» **TEXT SEGMENT**:
>>>>>

A survey of the petits pains au chocolat in nineteenth century cookbooks suggest a different style of chocolate dessert.  For instance, in the 1868 cookbook, La bonne cuisinière bourgeoise, by Lina Rytz née Dick, a recipe for pains au chocolat instructs one to blend chocolate into a dough with sugar and egg yolks.  Stiffly beaten egg whites are then folded in, aerating the dough.  Almond flour is then incorporated and finally the mixture is baked in a buttered form.  This seems to be more in the style of pain à la duchesse and pain à la reine,  both likely antecedent to today's éclair.  It was not until the early 20th century, when a new method of bread baking came to France, that pains au chocolat took on a different meaning in French cookbooks.

Viennese Bread and Pre-WWII Cookbooks

French bread baking underwent significant adaptations in the mid-nineteenth century with the introduction of the Vienna oven, which redistributed the oven's heat through steam injectors and a sloping floor.  It was in conjunction with Vienna bread's yeasted milk dough that I began to notice David's style of pains au chocolat in French cookbooks.  The earliest mention I found of yeasted milk dough came in the 1928 (7th edition) tome, Gastronomie pratique, written by Ali-Bab (Henri Babinski).  The recipe is titled, Petits pains viennois, or Small viennese loaves, and includes flour, yeast, salt, milk and water.  Ali-Bab says they are served at buffets and "les five o'clock tea."

In 1933, a similar recipe for Petits pains au lait appeared in La boulangerie d'aujourd'hui by Urbain Dubois.  According to Dubois, this dough is also known as fougasse, although I'm not sure why, since pain fougasse is a regional French flat bread.  In Dubois's recipe milk powder replaces the milk and butter or margarine and one egg or yellow coloring are added as well.  After this recipe, Dubois describes a variation in which the dough is wrapped around a piece of baker's chocolate.  In the 1935 classic Traité pratique de panification française et parisienne, Émile Dufour explains that pain au chocolat is made with croissant dough or fougasse dough (i.e., pain au lait, or milk bread dough).  Thus, by the mid-1930s chocolate was being added to both croissant and milk dough, although according to David, the Parisian bakeries she frequented preferred the latter.  The pains au chocolat of Elizabeth David's memory were indeed short-lived, lasting only a few decades in the first half of the 20th century.  Fortunately they are easy to prepare.

<<<<<

» **CHALLENGE**:
Copy the stretch of the pains au chocolat passage from "A survey of" through "meaning in French cookbooks.", replacing "Almond flour" with "Ground hazelnuts".

» **DATA LINES**:
>>>>>

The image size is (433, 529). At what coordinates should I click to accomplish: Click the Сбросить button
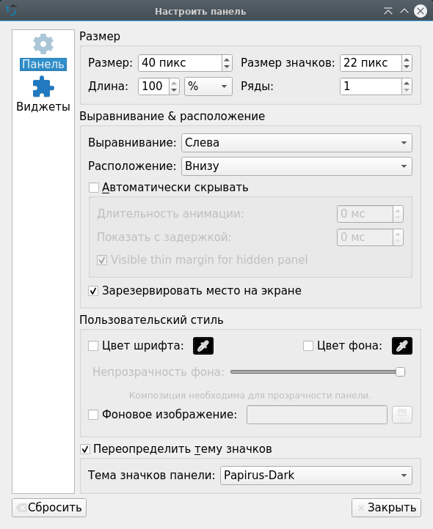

<<<<<

» **ANSWER IN FULL**:
A survey of the petits pains au chocolat in nineteenth century cookbooks suggest a different style of chocolate dessert.  For instance, in the 1868 cookbook, La bonne cuisinière bourgeoise, by Lina Rytz née Dick, a recipe for pains au chocolat instructs one to blend chocolate into a dough with sugar and egg yolks.  Stiffly beaten egg whites are then folded in, aerating the dough.  Ground hazelnuts is then incorporated and finally the mixture is baked in a buttered form.  This seems to be more in the style of pain à la duchesse and pain à la reine,  both likely antecedent to today's éclair.  It was not until the early 20th century, when a new method of bread baking came to France, that pains au chocolat took on a different meaning in French cookbooks.